__Prompt__. What's needed: every entry, printed exactly, minus the images.
>>>>
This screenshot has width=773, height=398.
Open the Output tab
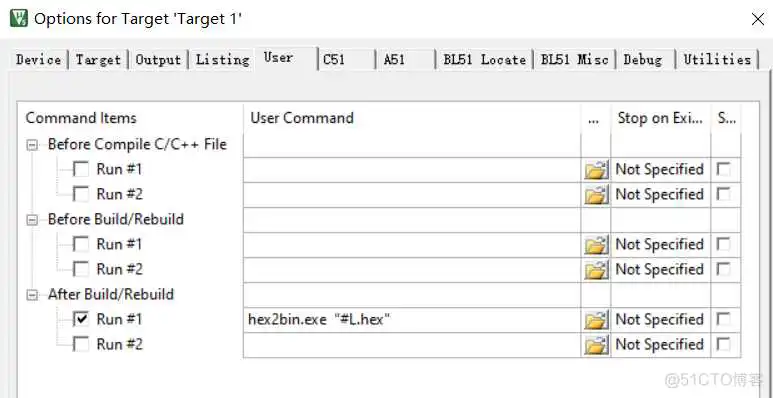click(158, 60)
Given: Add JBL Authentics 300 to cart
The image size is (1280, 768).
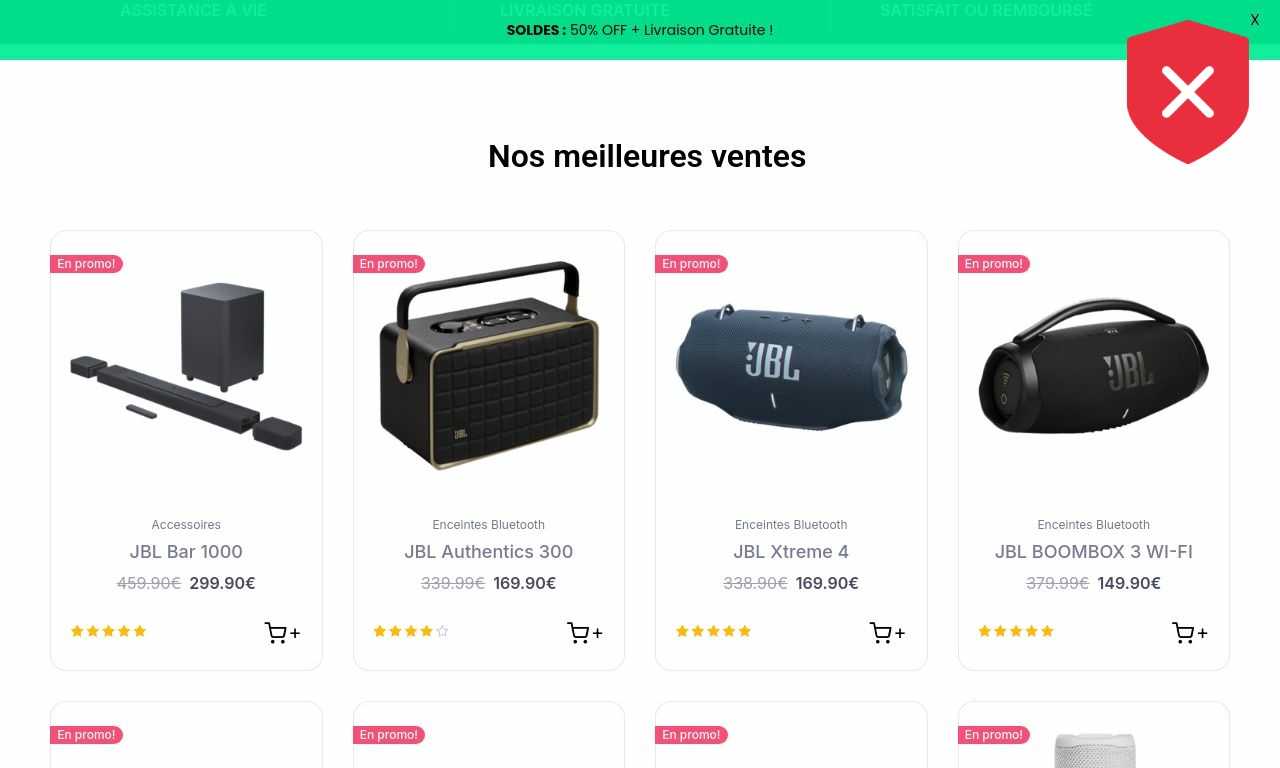Looking at the screenshot, I should coord(585,633).
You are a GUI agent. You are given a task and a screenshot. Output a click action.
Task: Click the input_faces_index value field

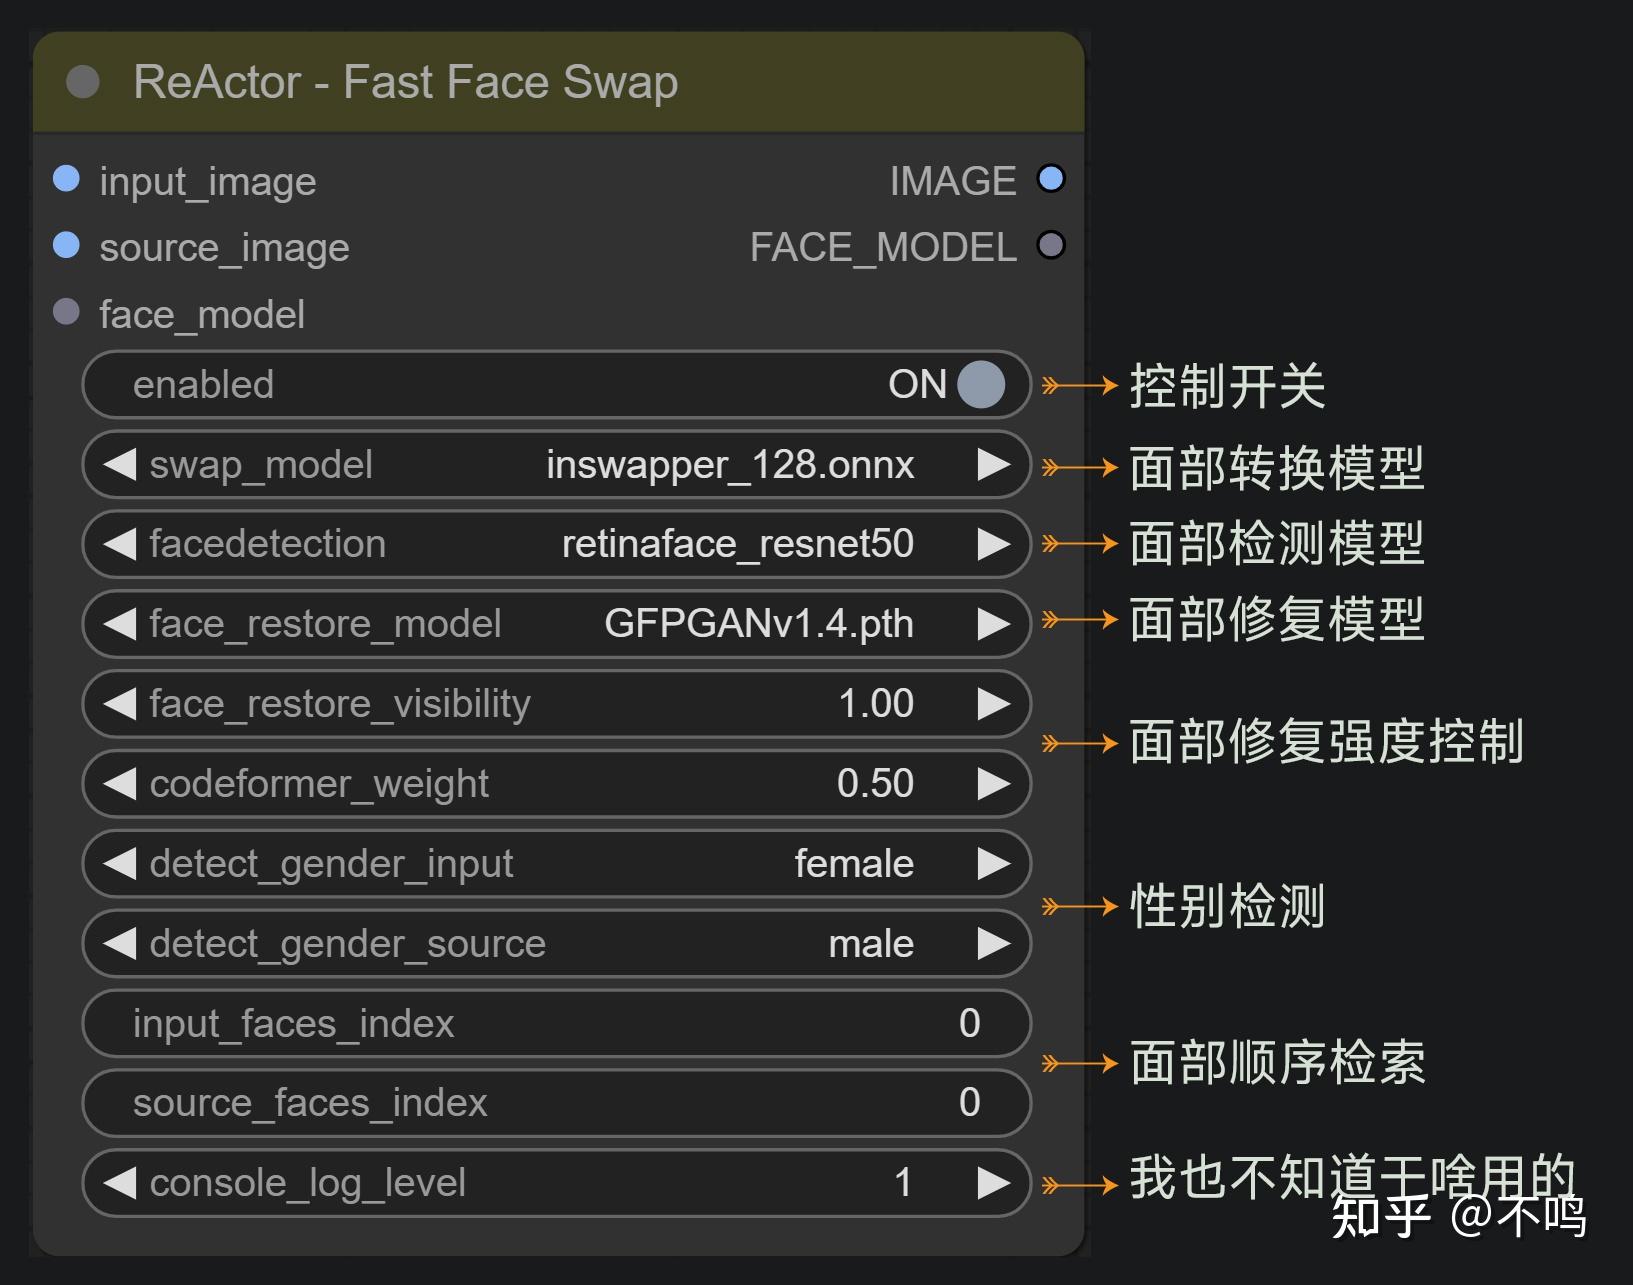[x=556, y=1023]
<<<<
__Answer section__.
This screenshot has width=773, height=398.
Open the Output tab
click(158, 60)
Given: Add JBL Authentics 300 to cart
The image size is (1280, 768).
Looking at the screenshot, I should coord(585,633).
You are a GUI agent. You are given a task and a screenshot. Output a click action.
Task: Click the input_faces_index value field

[x=556, y=1023]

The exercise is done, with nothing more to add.